Fluoroscopic view of basket (red arrow) encapsulating stone

Figure 4.7
figure 7

Extraction of biliary stone using a basket

Electrohydraulic lithotripsy and laser lithotripsy are most useful for stones too large to be captured in a basket for mechanical lithotripsy. The preferred option for laser lithotripsy has become pulsed solid-state lasers like the holmium:YAG and q-switched neodymium:YAG. Less commonly used are the flashlamp-pumped pulsed dye lasers containing coumarin dye or rhodamine 6G dye. This procedure involves advancing an EHL or laser fiber through a cholangioscope as close as possible to the stone. A preset wattage pulse is then delivered for 1–2 seconds until the stone fragments. Constant saline irrigation is required for this procedure, as this helps in visualization and clearing of debris and in EHL it aids transmission of the shock wave. The fragments are then removed using standard extraction techniques. Successful fragmentation is achieved in about 75–80% of EHL cases, but combination of EHL with laser lithotripsy achieves stone clearance rates of up to 90% [18, 19]. The main complication of EHL and laser lithotripsy is perforation of the bile duct. Extra care should be used to prevent the EHL and laser probes from touching the wall of the bile duct. However, the rate of perforation is only about 1%.The underlying principle and indications for laser lithotripsy are similar to EHL. Laser lithotripsy provides a focused high-energy shock wave to fragment stones through pulsed laser systems. The fragmented stones are then extracted through standard techniques. Trials comparing laser lithotripsy with conventional lithotripsy show that laser lithotripsy achieves higher rate of clearance of large bile duct stones. However, there is an extra cost to this procedure, and it is not readily available. Hemobilia due to tissue damage during the laser pulse is one of the main complications of this procedure. Other complications include cholangitis and pancreatitis, but to a lesser extent.

Outcomes

  • Case 1: This patient presented with multiple large stones in the bile duct on CT imaging and was admitted for stone removal . Following an unsuccessful ESLBD for stone removal, a plastic stent was placed and the patient was discharged. The patient was reevaluated after 3 months with repeat ERCP confirming resolution of stones, and the stents were successfully removed.

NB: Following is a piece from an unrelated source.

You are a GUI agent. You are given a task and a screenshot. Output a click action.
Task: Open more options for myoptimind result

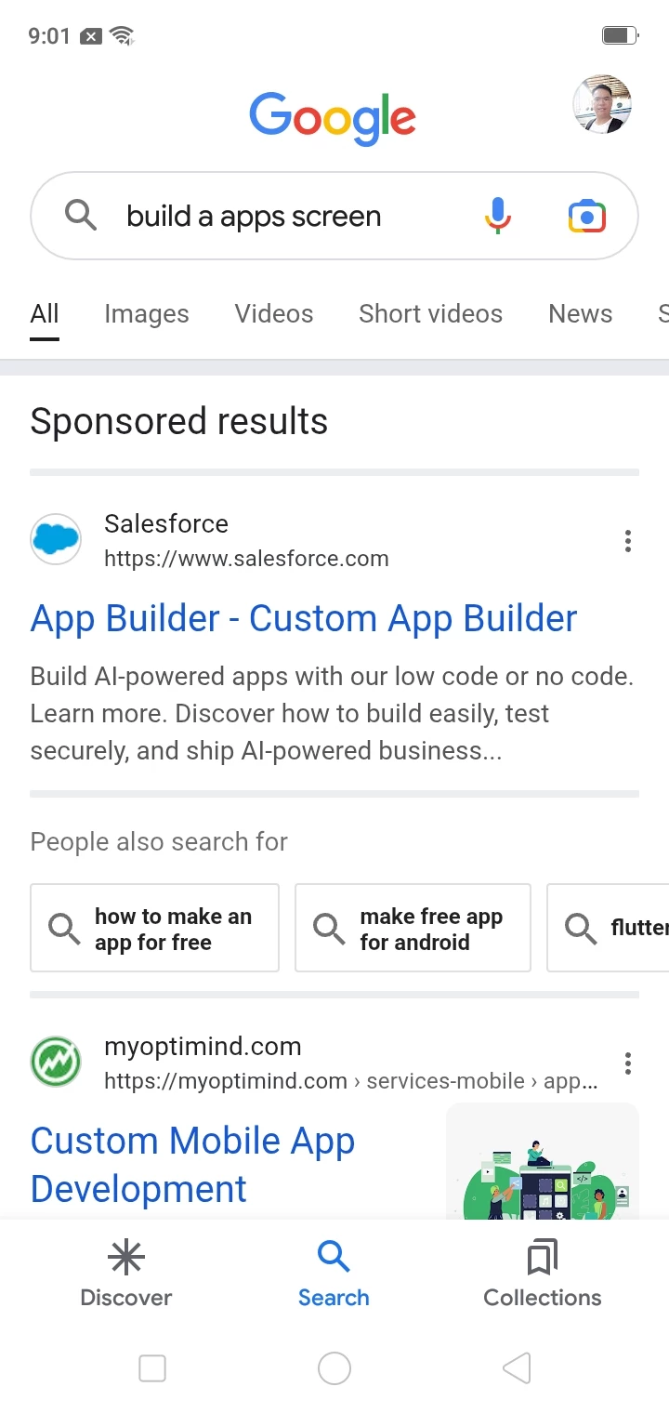pyautogui.click(x=628, y=1063)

  • Case 2: This patient was diagnosed with a large (15 mm) stone in the common hepatic duct by ERCP at which time ESLBD was attempted but unsuccessful due to the large stone size. Mechanical lithotripsy was utilized to fragment the stone, and fragments were removed with basket retrieval and the patient was discharged.

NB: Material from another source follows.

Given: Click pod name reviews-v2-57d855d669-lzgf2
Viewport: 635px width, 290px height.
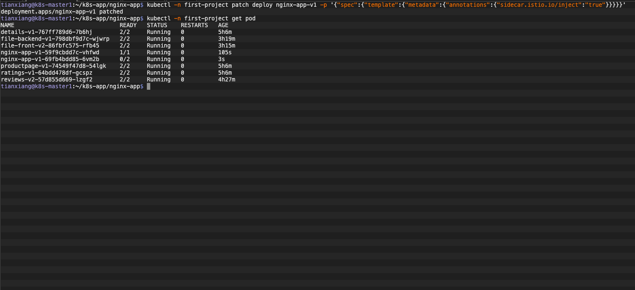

Once stones have been successfully removed, any stents that were placed are also removed and not replaced. We do not use ursodiol for stone dissolution. The patient’s liver function is evaluated 2–4 weeks post procedure to ensure normal levels of liver enzymes. Recurrence of choledocholithiasis following an endoscopic bile duct clearance ranges between 4% and 25% [20, 21]. Thus, the patient is counseled on the risk of recurrence and the monitor for any signs and symptoms of recurrence. The patients are also asked to follow up in the clinic to ensure that they are asymptomatic. We do not use regular surveillance, blood testing, or imaging for follow-up with patients.

Pearls and Pitfalls

  • To remove a bile duct stone, the endoscopist must either make the biliary orifice and distal CBD diameter larger than the stone (through EST, EPBD, or ESLBD) or make the stone smaller than the diameter of the biliary orifice/distal CBD (through lithotripsy).

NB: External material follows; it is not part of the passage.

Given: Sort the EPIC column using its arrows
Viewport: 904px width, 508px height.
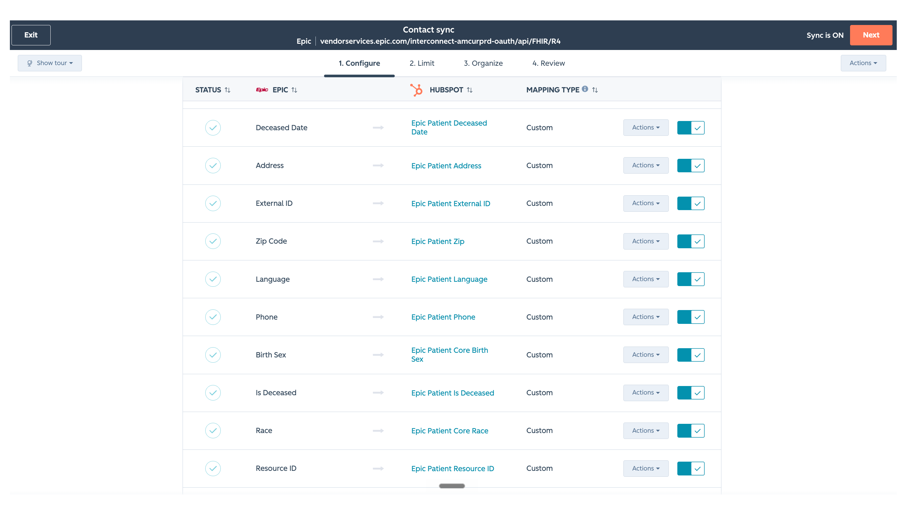Looking at the screenshot, I should pyautogui.click(x=294, y=90).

  • Our practice is to perform EST (even partial EST) prior to balloon dilation of the papilla (i.e., ESLBD) in patients with difficult bile duct stones to reduce the risk of pancreatitis associated with EPBD alone.

  • Biliary endoprosthesis has shown to reduce the size of and fragment large stones and can be utilized as bridging therapy.

  • In patients with a narrow/strictured distal CBD, lithotripsy (EHL and/or laser lithotripsy) should be considered early.